= Cardinal electors for the 1503 conclaves =

Two conclaves were held in 1503.

The first conclave was held following the death of Pope Alexander VI on August 18, 1503. This conclave lasted from September 16, 1503 to September 22, 1503 and ended in the election of Cardinal Francesco Piccolomini, who took the name of Pope Pius III.

The second conclave followed the death of Pope Pius III on October 18, 1503. This conclave lasted from October 31, 1503 to November 1, 1503 and ended in the election of Cardinal Giuliano della Rovere, who took the name of Pope Julius II.

==Participants in the conclaves of 1503==

The following table lists all cardinals eligible to vote in the papal conclaves of 1503 and indicates which conclaves each cardinal actually participated in.

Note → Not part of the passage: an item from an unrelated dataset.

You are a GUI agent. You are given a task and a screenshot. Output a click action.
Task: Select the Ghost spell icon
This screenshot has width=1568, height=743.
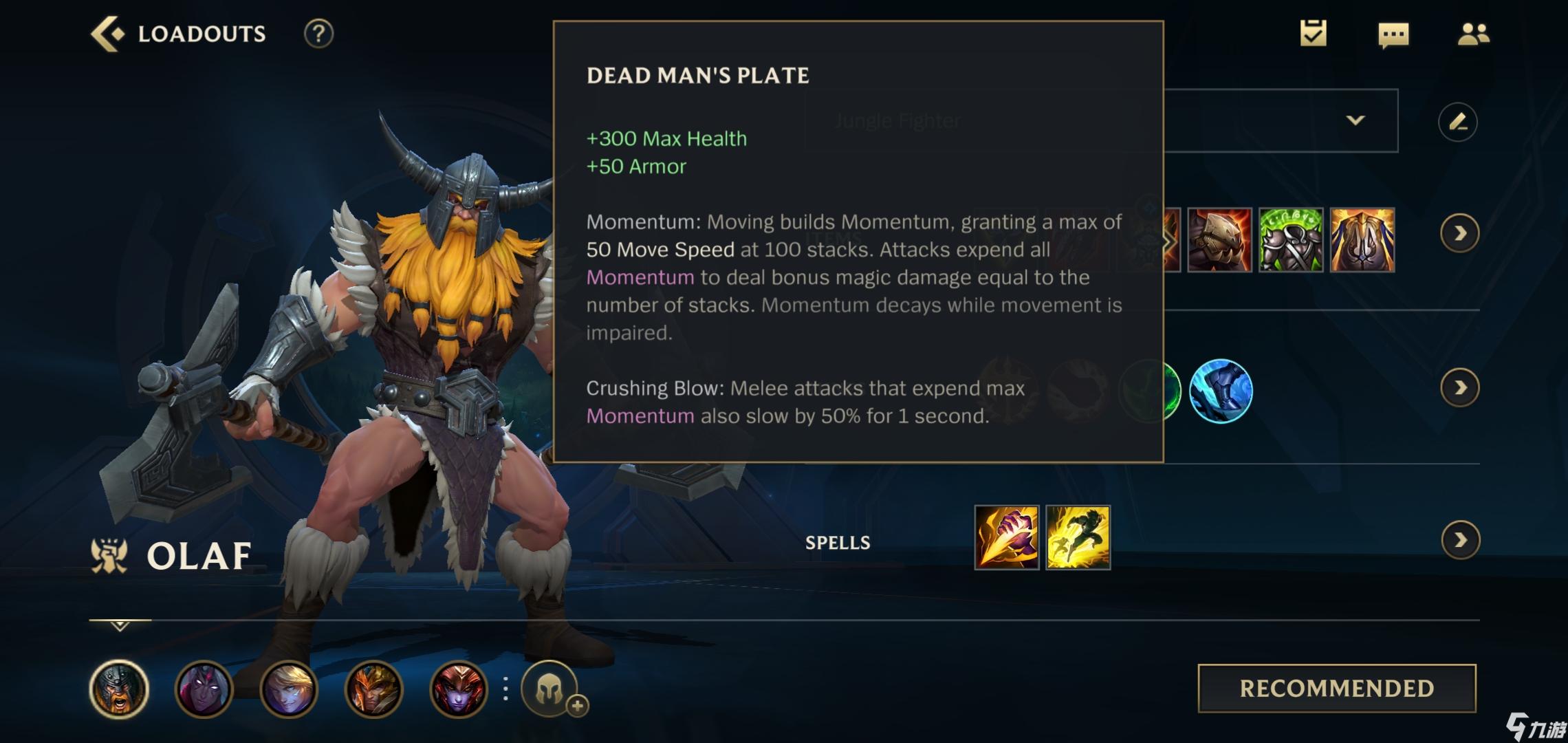(1078, 537)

| Name | Nationality | Portrait | September conclave | October conclave |
|---|---|---|---|---|
| Giuliano della Rovere | Italian |  | Yes | Elected Pope |
| Jorge da Costa | Portuguese |  | Yes | Yes |
| Girolamo Basso della Rovere | Italian |  | Yes | Yes |
| Oliviero Carafa | Italian |  | Yes | Yes |
| Antonio Pallavicini Gentili | Italian |  | Yes | Yes |
| Lorenzo Cybo de Mari | Italian |  | Yes | Yes |
| Francesco Piccolomini | Italian |  | Elected Pope | † Deceased |
| Raffaele Riario | Italian |  | Yes | Yes |
| Giovanni Colonna | Italian |  | Yes | Yes |
| Ascanio Sforza | Italian |  | Yes | Yes |
| Giovanni de' Medici | Italian |  | Yes | Yes |
| Federico di Sanseverino | Italian |  | Yes | Yes |
| Giovanni Antonio Sangiorgio | Italian |  | Yes | Yes |
| Bernardino López de Carvajal | Spanish |  | Yes | Yes |
| Giuliano Cesarini, iuniore | Italian |  | Yes | Yes |
| Domenico Grimani | Italian |  | Yes | Yes |
| Alessandro Farnese | Italian |  | Yes | Yes |
| Ippolito d'Este | Italian |  | No | Yes |
| Luigi d'Aragona | Italian |  | Yes | Yes |
| Juan de Castro | Spanish |  | Yes | Yes |
| Georges d'Amboise | French |  | Yes | Yes |
| Amanieu d'Albret | French |  | Yes | Yes |
| Pedro Luis de Borja Lanzol de Romaní | Spanish |  | Yes | Yes |
| Jaime Serra i Cau | Spanish (Valencian) |  | Yes | Yes |
| Pietro Isvalies | Italian |  | No | Yes |
| Francisco de Borja | Spanish |  | Yes | Yes |
| Juan de Vera | Spanish |  | Yes | Yes |
| Ludovico Prodocator | Cypriot |  | Yes | Yes |
| Antonio Trivulzio, seniore | Italian |  | Yes | Yes |
| Marco Cornaro | Italian |  | Yes | Yes |
| Gianstefano Ferrero | Italian |  | Yes | Yes |
| Juan Castellar y de Borja | Spanish |  | Yes | Yes |
| Francisco de Remolins | Spanish |  | Yes | Yes |
| Francesco Soderini | Italian |  | Yes | Yes |
| Niccolò Fieschi | Italian |  | Yes | Yes |
| Francisco Desprats | Spanish |  | Yes | Yes |
| Adriano Castellesi | Italian |  | Yes | Yes |
| Jaime de Casanova | Spanish |  | Yes | Yes |
| Francisco Lloris y de Borja | Spanish (Valencian) |  | Yes | Yes |
| Luis Juan del Milà | Spanish (Valencian) |  | No | No |
| Raymond Peraudi | French |  | No | No |
| Guillaume Briçonnet | French |  | No | No |
| Philippe de Luxembourg | French |  | No | No |
| Tamás Bakócz | Hungarian |  | No | No |
| Melchior von Meckau | German |  | No | No |

Konrad Eubel provides a list of the cardinals at the Conclave of October 1503, in which he states that Melchior Cupis von Meckau was not present. Joannes Burchard, the papal Master of Ceremonies for the Conclave, does not include Von Meckau or his conclavists in his list of participants. There were thirty-nine cardinal electors present for the September conclave.